Seseorang yang belajar dipesantren disebut dengan istilah santri mukim sedangkan santri yang pulang pergi dari rumah mereka disebut dengan istilah santri kalong.
Di dalam sebuah pesantren, awalnya tentu tidak banyak jumlah santri yang menuntut ilmu atau mondok, karena keistiqomahan dan keikhlasan sang kiai dalam mengajarkan ilmunya lama kelamaan masyarakat mulai mempercayai adanya pondok tersebut. Disamping itu, biasanya Kiai juga banyak menghabiskan waktu untuk mengabdi pada masyarakat dan menunjukkan suri tauladan yang baik. Para santri umumnya berusia 12 sampai 25 tahun, namun ada juga yang kurang dari usia 12 tahun dan ada pula yang lebih dari 25 tahun. Santri yang berusia 12 tahun biasanya masuk dipesantren – pesantren khusus untuk pendidikan anak – anak, sedangkan santri yang berusia diatas 25 tahun masuk dipesantren khusus thoriqah dan mempelajari ilmu – ilmu agama yang lebih luas.
Bagi pesantren yang memiliki santri lebih dari seratus orang biasanya santri – santri senior yang sudah dianggap mampu juga ikut membantu Kiai dengan mengajarkan santri – santri yunior dipondok mereka masing – masing yang biasa disebut dengan panggilan “Ustadz”.[6] Sehingga para santri yunior biasanya sangat menghormati para santri senior meskipun status mereka didalam pesantren sama yaitu sebagai santri atau pencari ilmu.
Disamping mengaji, para santri juga dilatih kedisiplinannya dengan mengerjakan kewajiban agama seperti shalat berjama’ah dan puasa.
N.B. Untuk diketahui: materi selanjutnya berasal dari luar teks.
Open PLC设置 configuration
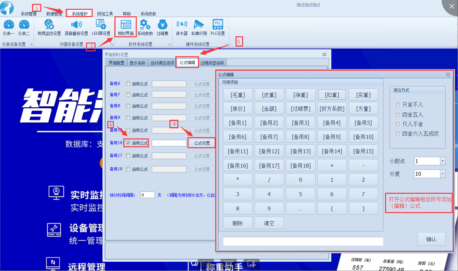 click(x=218, y=27)
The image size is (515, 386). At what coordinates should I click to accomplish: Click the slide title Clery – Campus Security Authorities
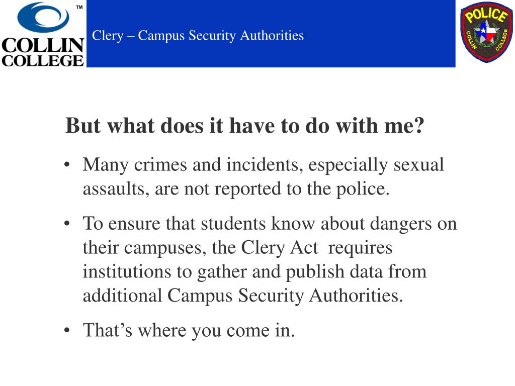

Dalam banyak pesantren, mereka yang tidak ikut shalat berjama’ah biasanya akan dikenakan hukuman yang sifatnya ringan dan mendidik seperti membaca atau menghafl surat – surat tertentu, disuruh menjalankan puasa sunah dan ada pula yang disuruh membersihkan lingkungan pesantren.
3.      Masjid

Sejarah awal pembentukan dan pendirian pesantren biasanya dimulai dari pengajian – pengajian kecil dimasjid- masjid atau dimusholla yang disampaikan oleh seorang Kiai. Pengajaran yang berlangsung dimasjid dan dimusholla biasanya hanya dilakukan satu atau dua kali saja dalam seminggu. Pengajarannya pun tidak pernah mengenal istilah “bayaran” untuk mengaji, semata – mata untuk menyebarkan agama Islam. Seorang Kiai mengerjakan pekerjaan tersebut sebagai bentuk pengabdian kepada agama dan masyarakatnya.
Dari sistem pengajian yang tidak memungut bayaran ini, terbentuklah keinginan masyarakat agar anak –anaknya dapat berguru kepeda sang Kiai agar menjadi orang yang shaleh dan mengerti tentang agama. Bagi mereka yang rumahnya dekat biasanya akan berangkat mengaji dari rumah mereka sedangkan yang berasal dari luar desa atau kota akan mendirikan bangunan – bangunan sederhana disekitar masjid.

4. Kitab Kuning

Disebut kitab kuning karena biasanya dicetak dengan warna kertas kuning  yang dikarang oleh para ulama terdahulu, mengenai berbagai macam ilmu pengetahuan agama Islam dan bahasa Arab. Ciri – ciri dari kitab kuning yaitu:
1)      Kitab – kitabnya berbahasa Arab.
2)      Umumnya tidak memakai syakal (harakat) bahkan tanpa titik dan koma.
3)      Berisi keilmuan yang cukup berbobot.
4)      Metode penulisannya dianggap kuno dan relevansinya dengan ilmu kontemporer kerap kali tampak menipis.
5)      Lazimnya dikaji dan dipelajari dipondok pesantren.
6)      Banyak diantara kertasnya berwarna kuning.[7]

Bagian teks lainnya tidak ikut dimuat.